I even have a copy of Lost in the Funhouse somewhere, but I haven’t read this story — I’ll have to dig that out. Thanks for describing this!
I really enjoyed the X-Files exegesis here. That is, admittedly, partly about my own 90s nostalgia and Scully fandom. But I’m also aware that I myself am now in the phase of life that my young-adult (i.e. 20s) self would have referred to as Actual Adulthood. My individual experience is that of an over-35 man (also White, cis, etc.), but life in my version of Actual Adulthood involves both an LTR with an over-35 woman with a functioning and evolving professional life and a community of many over-35 people (of all genders) in similar states. All of our relationships (the romantic/partnership/co-parent ones, mostly, but otherwise too) very much have strata and history, in ways I wouldn’t have understood 15 years ago. As we tell pieces of those stories among ourselves, it is indeed striking how rarely one sees fictional equivalents in any medium involving a screen.
So, yeah, I guess this is mostly just a “seconded!” on that point. And I will definitely be moving the new series closer to the front of my master TV-watching queue.
Yeah. And there are so many flavors of this. The childhood friend you’ve known since they were actually in diapers themselves. The person you sort of dated for about six months more than a decade ago, but you’ve been straightforwardly friends ever since. The friend you made in 1994 that you still see once every three or four years, who is connected to nothing else in your life, but who uniquely shares this particular sense of humor and so when you do see each other, there is always this sense of a magnet snapping home. The person about whom you know a really serious secret, and the two of you have never brought it up again since a conversation a decade ago, but it still underlies every conversation you have.

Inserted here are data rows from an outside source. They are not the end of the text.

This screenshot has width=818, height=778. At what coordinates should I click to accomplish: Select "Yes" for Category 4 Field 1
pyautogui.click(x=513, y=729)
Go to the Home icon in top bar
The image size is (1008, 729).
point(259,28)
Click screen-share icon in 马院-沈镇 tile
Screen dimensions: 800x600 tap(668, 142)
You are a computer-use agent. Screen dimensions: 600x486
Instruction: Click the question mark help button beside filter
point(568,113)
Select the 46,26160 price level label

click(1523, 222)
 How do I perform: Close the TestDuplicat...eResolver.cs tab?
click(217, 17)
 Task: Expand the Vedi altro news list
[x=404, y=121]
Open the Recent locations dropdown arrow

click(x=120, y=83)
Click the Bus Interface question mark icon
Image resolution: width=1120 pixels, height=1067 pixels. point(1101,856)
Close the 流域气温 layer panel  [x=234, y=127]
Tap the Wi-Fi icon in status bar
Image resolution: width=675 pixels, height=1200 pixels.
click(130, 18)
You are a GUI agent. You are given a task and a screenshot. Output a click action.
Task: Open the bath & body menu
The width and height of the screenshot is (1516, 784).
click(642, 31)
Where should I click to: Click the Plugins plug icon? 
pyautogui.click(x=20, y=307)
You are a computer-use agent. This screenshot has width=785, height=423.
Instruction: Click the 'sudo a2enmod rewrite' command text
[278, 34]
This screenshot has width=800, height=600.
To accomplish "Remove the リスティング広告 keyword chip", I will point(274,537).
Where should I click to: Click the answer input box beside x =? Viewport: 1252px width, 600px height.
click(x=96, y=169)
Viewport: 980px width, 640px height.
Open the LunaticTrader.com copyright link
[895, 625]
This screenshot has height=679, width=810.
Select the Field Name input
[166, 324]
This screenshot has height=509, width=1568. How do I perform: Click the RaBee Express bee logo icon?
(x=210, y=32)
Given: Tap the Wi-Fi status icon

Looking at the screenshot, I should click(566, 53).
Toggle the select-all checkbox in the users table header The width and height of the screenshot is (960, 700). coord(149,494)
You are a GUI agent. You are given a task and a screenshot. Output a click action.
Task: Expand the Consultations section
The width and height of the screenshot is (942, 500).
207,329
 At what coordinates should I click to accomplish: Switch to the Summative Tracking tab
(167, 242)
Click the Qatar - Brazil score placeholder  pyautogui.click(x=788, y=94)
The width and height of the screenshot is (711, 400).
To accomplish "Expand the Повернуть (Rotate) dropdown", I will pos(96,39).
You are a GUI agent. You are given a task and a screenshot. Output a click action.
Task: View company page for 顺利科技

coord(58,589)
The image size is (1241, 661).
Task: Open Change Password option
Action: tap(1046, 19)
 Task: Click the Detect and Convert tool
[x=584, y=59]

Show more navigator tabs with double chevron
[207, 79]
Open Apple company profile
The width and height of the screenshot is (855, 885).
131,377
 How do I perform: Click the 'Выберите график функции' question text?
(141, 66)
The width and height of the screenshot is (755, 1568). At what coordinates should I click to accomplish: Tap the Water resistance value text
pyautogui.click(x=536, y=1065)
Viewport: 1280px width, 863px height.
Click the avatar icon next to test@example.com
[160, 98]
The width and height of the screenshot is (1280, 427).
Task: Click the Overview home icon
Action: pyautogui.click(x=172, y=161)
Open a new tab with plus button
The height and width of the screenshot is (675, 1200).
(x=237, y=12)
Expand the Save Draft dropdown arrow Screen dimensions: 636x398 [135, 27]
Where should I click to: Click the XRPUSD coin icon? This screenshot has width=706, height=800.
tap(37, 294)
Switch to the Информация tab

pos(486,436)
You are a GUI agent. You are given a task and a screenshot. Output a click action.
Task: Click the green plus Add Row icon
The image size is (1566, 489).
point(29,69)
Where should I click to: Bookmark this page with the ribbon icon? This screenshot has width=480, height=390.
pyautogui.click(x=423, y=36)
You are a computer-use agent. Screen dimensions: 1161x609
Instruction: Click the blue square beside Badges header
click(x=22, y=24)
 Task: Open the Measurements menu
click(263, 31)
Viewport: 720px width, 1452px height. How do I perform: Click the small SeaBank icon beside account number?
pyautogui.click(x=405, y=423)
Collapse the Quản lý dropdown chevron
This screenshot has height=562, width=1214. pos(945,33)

I guess my conclusion here is two-fold.
One: despite some occasional pangs here and there, and various Thoughts brought out on this blog about how underrepresented women are when they age out of the approved bracket, I actively like getting older. Life is progressively richer and more interesting; connections are more complex; bad events are contextualized against a bunch of other experience that makes them more tolerable. It becomes easier to wait out a bad patch in a given relationship because life has come to feel like more of a long game, and because there are more people in my life overall.
Two: I don’t know why we talk so little about this. I don’t honestly think the answer is “because that’s boring.” I guess there are a few exceptions — Togetherness ( https://en.wikipedia.org/wiki/Togetherness_(TV_series) if you haven’t run into it ) goes into some of this territory. But I think the absence of stories about — I won’t say old age, but early middle age? — I think it actually makes the world seem a scarier place, with less resilient people and less powerful forms of love.
Paragraph three reminded me of the invaluable Shaenon Garrity on episode 17 of Season 2: “Actually, I think this is the only time someone assumes Mulder’s form and doesn’t immediately use it to put the moves on Scully.”